It’s a little bit, I don’t want to say immature, but it was like me when I was 20 years old, me when I just wanted to say yes to everything because the world has these endless possibilities. We wanted to capture that enthusiasm of her really breaking down the fact that she was her mother’s child, and her really for herself wanting to dig deeper. So we’re having fun with exploring a side of Alison that can relate to these people who have these discoveries later in life, and it might come across as being a bit inauthentic, and she might be lying to herself about how she doesn’t need to tell Donnie what to do anymore. You know, the humour of who she wants to be compared to who she still kind of actually is. And it comes back to these ongoing themes in Orphan Black that relate to nurturing and nature, and then identity and choice.

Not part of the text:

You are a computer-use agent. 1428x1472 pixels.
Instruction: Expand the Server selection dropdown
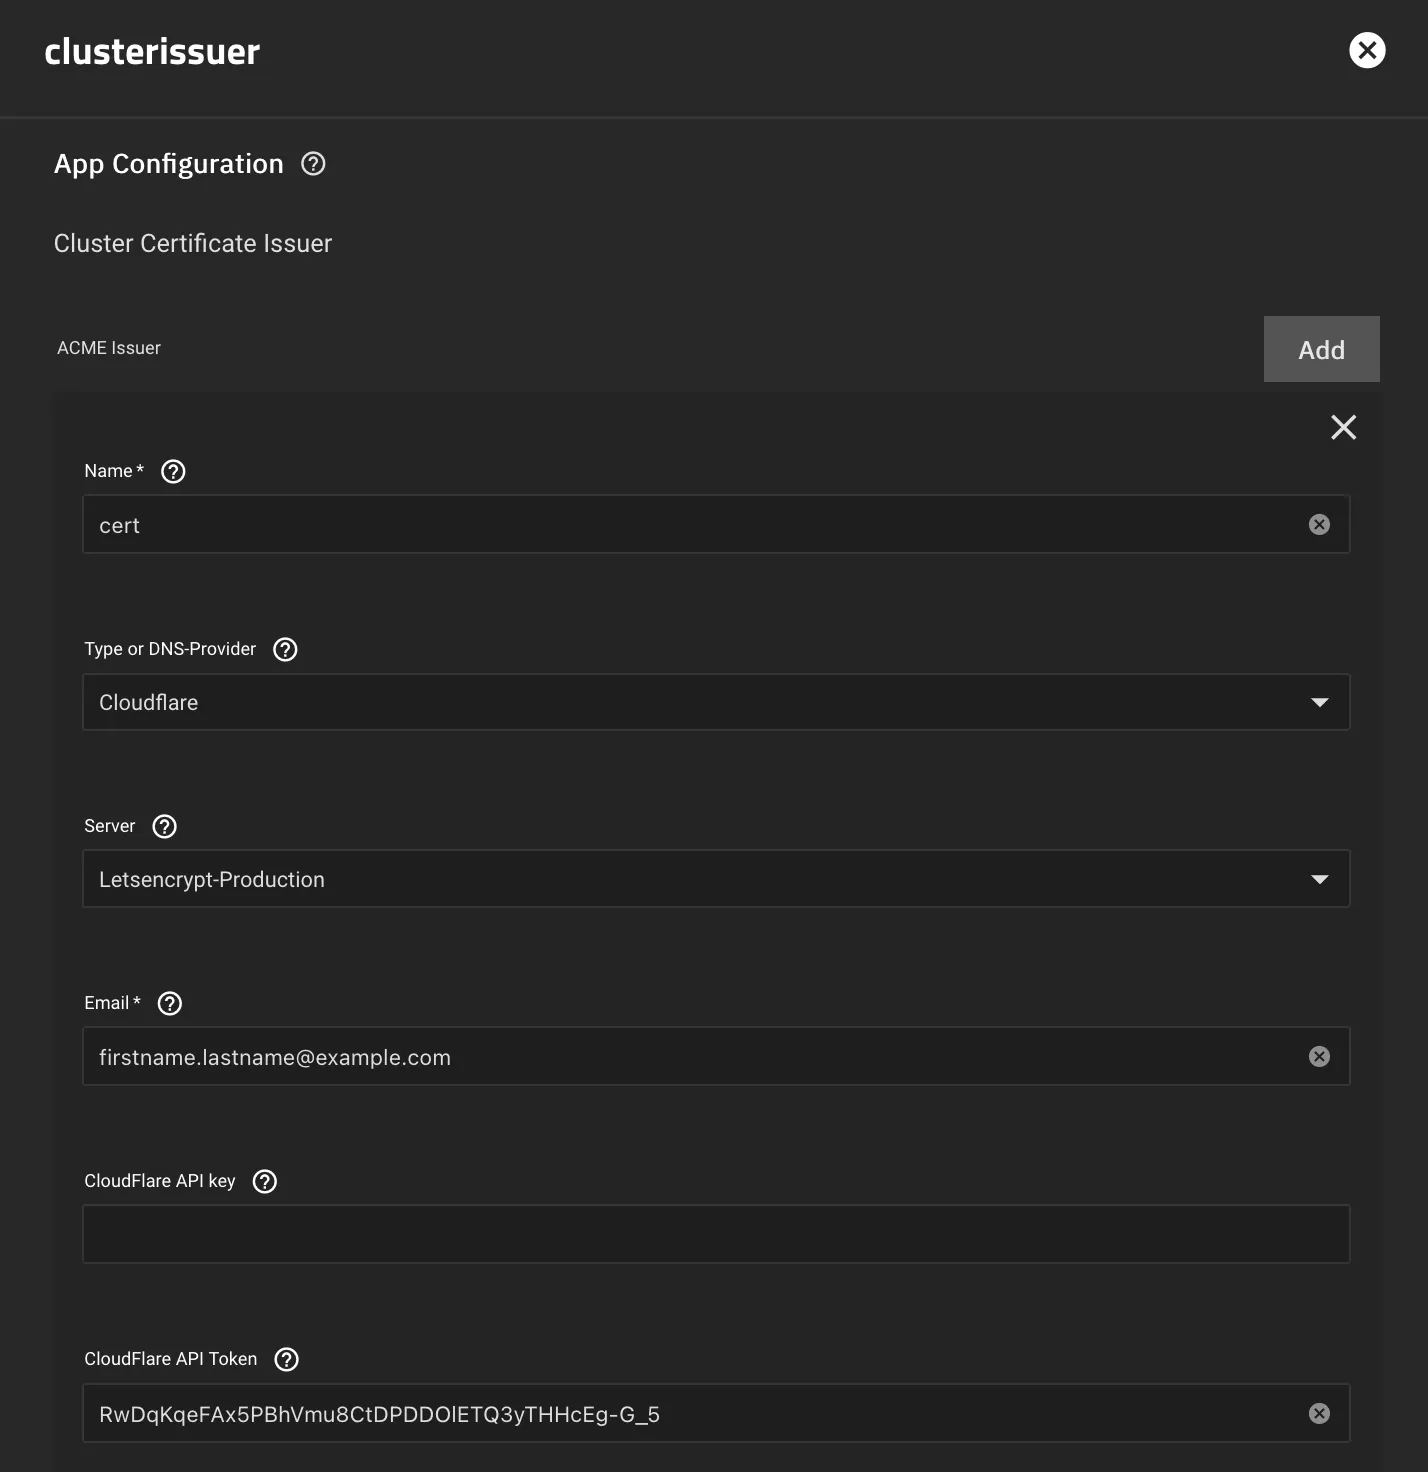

It was great to see Scott (Josh Vokey) and Cosima have a moment together. Please tell me we’re going to be seeing more of them working together in the last episodes.
We’re definitely going to see more of them. Everyone’s kind of back together now—Cosima’s back from the Island, and Alison’s back in town—and there’s this desire to bring this Clone Club back to working together, and Scott is a big part of that. He’s been an ally fighting the good fight for so long with the team. I also loved that moment when we shot it; it was so beautiful. I immediately cried.

It was interesting to see Sarah tell Mrs S. to keep her cool when they were trying to get Kira back from Dyad. This is definitely not the Sarah from Season 1.
This has actually been a series-long goal with Sarah, which is about how she might be stepping into S’s shoes, really learning from S, learning to really think before she acts—because that is very S, and then Sarah goes off half cocked. And that’s the thrill of Sarah Manning, is seeing how she gets things done and she’s always a little crazy. Like she throws herself into these wild situations, but the way that Sarah does it, she lives from this visceral heart place, and she’s got this anger at her heels that keeps her going, so it was understandable as a character when we watched her do that. But seeing her when it really counts, when they’re really out of options, that she can see clearly when S can’t? It was seeing Sarah have that maturity that S has always been trying to teach her.

Is Kira safe now that she’s back with Sarah?
I can’t say much, but one thing I can say is what Rachel has done—the email that she sent off and how she’s betrayed P.T.—has thrown Neolution into temporary chaos, and it allows there to be some breathing room.

What can we expect from P.T. Westmorland in the final three episodes?
Losing Rachel in this way was a stupid thing on his part, because she was very loyal, and it’s putting him in a more desperate place, with his back up against the wall. And what we wanted to see was kind of who this character was without his Victorian airs. Who this man is when he’s not posturing as a more elegant eugenicist? We’ll dig deeper into his really quite grotesque and narcissistic psychology.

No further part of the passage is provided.